Als das Licht ausgeht, ist es kurz nach vier Uhr nachmittags. Es dauert eine Weile, bis die Leute begreifen, dass nicht nur ihr Block betroffen ist. Ich befinde mich zu diesem Zeitpunkt in der Somerset Collection, einer ziemlich großen Mall in einer der Vorstädte Detroits, und wühle mich durch die Kleiderständer eines Kaufhauses, weil ich für die Hochzeit meiner Schwester noch etwas zum Anziehen brauche. Die Neonröhren flackern noch einmal kurz auf, eine Verkäuferin sagt: „Oh Gott – bitte nicht“, und dann wird’s auch schon dunkel.

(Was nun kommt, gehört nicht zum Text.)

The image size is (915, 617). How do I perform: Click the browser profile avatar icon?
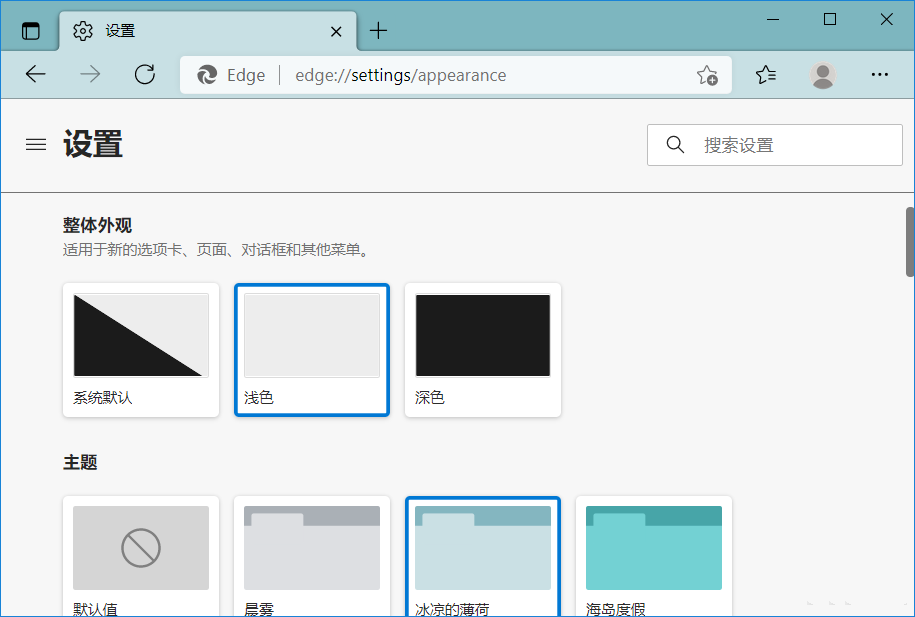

Fast dunkel. Eine schummrige Notbeleuchtung hat sich angeschaltet, und ich bewege mich in Richtung Ausgang. „Vielleicht sind zu viele Klimaanlagen an“, meint eine Kundin. Es ist der erste richtig heiße Augusttag in Michigan, und niemand schwitzt hier gern. Die Kaufhausangestellten stehen in Grüppchen herum, einige telefonieren hektisch. Manche Cell Phones, wie Handys in den Staaten genannt werden, funktionieren, andere nicht. Meines lässt mich im Stich.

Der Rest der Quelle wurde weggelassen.